_Document segment_

Spontaneous Speech Effects In Large Vocabulary Speech Recognition Applications John Butzberger, Hy Murveit, Elizabeth Shriberg, Patti Price SRI International Speech Research and Technology Program Menlo Park, CA 94025

ABSTRACT We describe three analyses on the effects of spontaneous speech on continuous speech recognition performance. We have found that: (1) spontaneous speech effects significantly degrade recognition performance, (2) fluent spontaneous speech yields word accuracies equivalent to read speech, and (3) using spontaneous speech training data can significantly improve performance for recognizing spontaneous speech. We conclude that word accuracy can be improved by explicitly modeling spontaneous effects in the recognizer, and by using as much spontaneous speech training data as possible. Inclusion of read speech training data, even within the task domain, does not significantly improve performance.

1. I N T R O D U C T I O N Recognition of spontaneous speech is an important feature of database-query spoken-language systems (SLS). However, most speech recognition research has focussed on acoustic and language modeling developed for recognition of read speech [1]. Read speech has been used extensively in the past for both training and testing speech recognition systems because it is significantly less expensive to collect than spontaneous speech, and because the lexical and syntactic content of the data can be controlled. The multi-site data collection effort [3] has provided a challenging corpus for research and development in the Airline Travel Information System (ATIS) domain. We have observed a significant increase in word error rate compared to the previous task domain, the read-speech naval Resource Management (RM) task [2,6]. Word error rates for RM systems have typically been in the 5% range, whereas ATIS word error rates have exceeded 10% [4], for comparable perplexities. The speaking style typically exhibited in the RM domain had a very consistent rate and articulation, within and across sentences, and across speakers. There were no disfluencies, such as word fragments, hesitations, or self-edits, since utterances containing these effects were removed 339

from the corpus. The utterances tended to be short and direct (3.3 seconds long, on average). No pause fillers (uh, um), false starts, repairs, or excessively long pauses occurred. The speakers were able to concentrate on speech production, rather than query formation or problem solving. Furthermore, the training and testing texts were generated using a fixed vocabulary, and with the same, known language model, which quite adequately represented the source and target languages. The speaking style typically exhibited in the ATIS domain differs from that in the RM domain all of the above aspects. The speaking rate is highly inconsistent, both within utterances, across utterances within a session, and across sessions and speakers. The articulation is highly variable, with stressed forms of function words and reduced forms of content words typically not observed in read speech. The sentence lengths vary widely, and are typically longer than RM sentences (7.5 seconds long, on average). Some words in ATIS sentences may not exist in the recognizer's lexicon, and an appropriate language model must be developed. Most importantly, however, ATIS speech contains spontaneous effects and disfluencies: filled pauses, stressed or lengthened function words, false-starts and self-edits, word fragments, breaths, long pauses, and extraneous noises such as paper rustling and beeps. Data collected using systems containing automatic speech recognition and natural language components contain frequent occurrences of hyperarticulated words, elicited by the subjects in an attempt to overcome recognition or understanding errors [5]. Additionally, the data have been collected in normal office conditions (rather than in a soundproof booth), and recording quality and conditions vary across sites [3].

_Stated goal 1_
According to the speech recognition excerpt, what is the average length of ATIS sentences?
_Stated goal 2_
Reproduce verbatim the lines of the listing from its first line through the line containing "will pyautogui.click(x=523, y=151).", inclusive.

_Dataset records_

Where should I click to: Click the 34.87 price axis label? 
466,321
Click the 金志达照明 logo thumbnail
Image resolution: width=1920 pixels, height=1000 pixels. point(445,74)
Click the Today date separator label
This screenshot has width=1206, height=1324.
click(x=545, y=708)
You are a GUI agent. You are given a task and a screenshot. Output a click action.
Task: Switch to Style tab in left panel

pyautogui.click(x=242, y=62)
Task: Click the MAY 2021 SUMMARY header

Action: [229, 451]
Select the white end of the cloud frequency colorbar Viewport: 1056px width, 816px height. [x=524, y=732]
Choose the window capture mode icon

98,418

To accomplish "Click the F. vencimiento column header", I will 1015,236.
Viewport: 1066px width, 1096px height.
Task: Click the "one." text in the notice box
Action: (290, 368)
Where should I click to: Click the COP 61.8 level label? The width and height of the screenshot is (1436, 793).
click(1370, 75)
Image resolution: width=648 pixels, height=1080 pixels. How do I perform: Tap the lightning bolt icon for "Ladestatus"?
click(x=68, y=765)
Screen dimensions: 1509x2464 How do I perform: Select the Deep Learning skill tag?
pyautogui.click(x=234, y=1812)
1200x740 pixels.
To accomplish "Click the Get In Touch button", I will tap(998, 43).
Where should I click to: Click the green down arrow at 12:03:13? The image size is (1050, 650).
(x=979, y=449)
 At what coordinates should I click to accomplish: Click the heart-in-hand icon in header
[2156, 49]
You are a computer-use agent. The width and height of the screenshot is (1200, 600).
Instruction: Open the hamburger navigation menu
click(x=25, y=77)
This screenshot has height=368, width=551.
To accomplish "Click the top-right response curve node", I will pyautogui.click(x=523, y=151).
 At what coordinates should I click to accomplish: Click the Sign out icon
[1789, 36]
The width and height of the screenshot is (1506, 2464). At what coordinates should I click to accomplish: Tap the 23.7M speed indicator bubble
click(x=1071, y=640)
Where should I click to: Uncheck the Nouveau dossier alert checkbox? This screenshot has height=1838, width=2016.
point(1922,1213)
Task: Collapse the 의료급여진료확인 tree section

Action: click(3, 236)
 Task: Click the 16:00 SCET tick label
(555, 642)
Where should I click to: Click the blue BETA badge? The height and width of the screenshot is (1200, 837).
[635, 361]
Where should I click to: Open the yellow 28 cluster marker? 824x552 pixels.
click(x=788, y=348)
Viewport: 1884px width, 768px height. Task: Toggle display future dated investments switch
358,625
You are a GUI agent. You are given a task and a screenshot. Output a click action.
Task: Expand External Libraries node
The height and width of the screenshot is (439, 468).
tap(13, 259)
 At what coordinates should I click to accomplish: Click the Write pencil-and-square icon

_Full output 1_
7.5 seconds.

_Full output 2_
Where should I click to: Click the 34.87 price axis label? 
466,321
Click the 金志达照明 logo thumbnail
Image resolution: width=1920 pixels, height=1000 pixels. point(445,74)
Click the Today date separator label
This screenshot has width=1206, height=1324.
click(x=545, y=708)
You are a GUI agent. You are given a task and a screenshot. Output a click action.
Task: Switch to Style tab in left panel

pyautogui.click(x=242, y=62)
Task: Click the MAY 2021 SUMMARY header

Action: [229, 451]
Select the white end of the cloud frequency colorbar Viewport: 1056px width, 816px height. [x=524, y=732]
Choose the window capture mode icon

98,418

To accomplish "Click the F. vencimiento column header", I will 1015,236.
Viewport: 1066px width, 1096px height.
Task: Click the "one." text in the notice box
Action: (290, 368)
Where should I click to: Click the COP 61.8 level label? The width and height of the screenshot is (1436, 793).
click(1370, 75)
Image resolution: width=648 pixels, height=1080 pixels. How do I perform: Tap the lightning bolt icon for "Ladestatus"?
click(x=68, y=765)
Screen dimensions: 1509x2464 How do I perform: Select the Deep Learning skill tag?
pyautogui.click(x=234, y=1812)
1200x740 pixels.
To accomplish "Click the Get In Touch button", I will tap(998, 43).
Where should I click to: Click the green down arrow at 12:03:13? The image size is (1050, 650).
(x=979, y=449)
 At what coordinates should I click to accomplish: Click the heart-in-hand icon in header
[2156, 49]
You are a computer-use agent. The width and height of the screenshot is (1200, 600).
Instruction: Open the hamburger navigation menu
click(x=25, y=77)
This screenshot has height=368, width=551.
To accomplish "Click the top-right response curve node", I will pyautogui.click(x=523, y=151).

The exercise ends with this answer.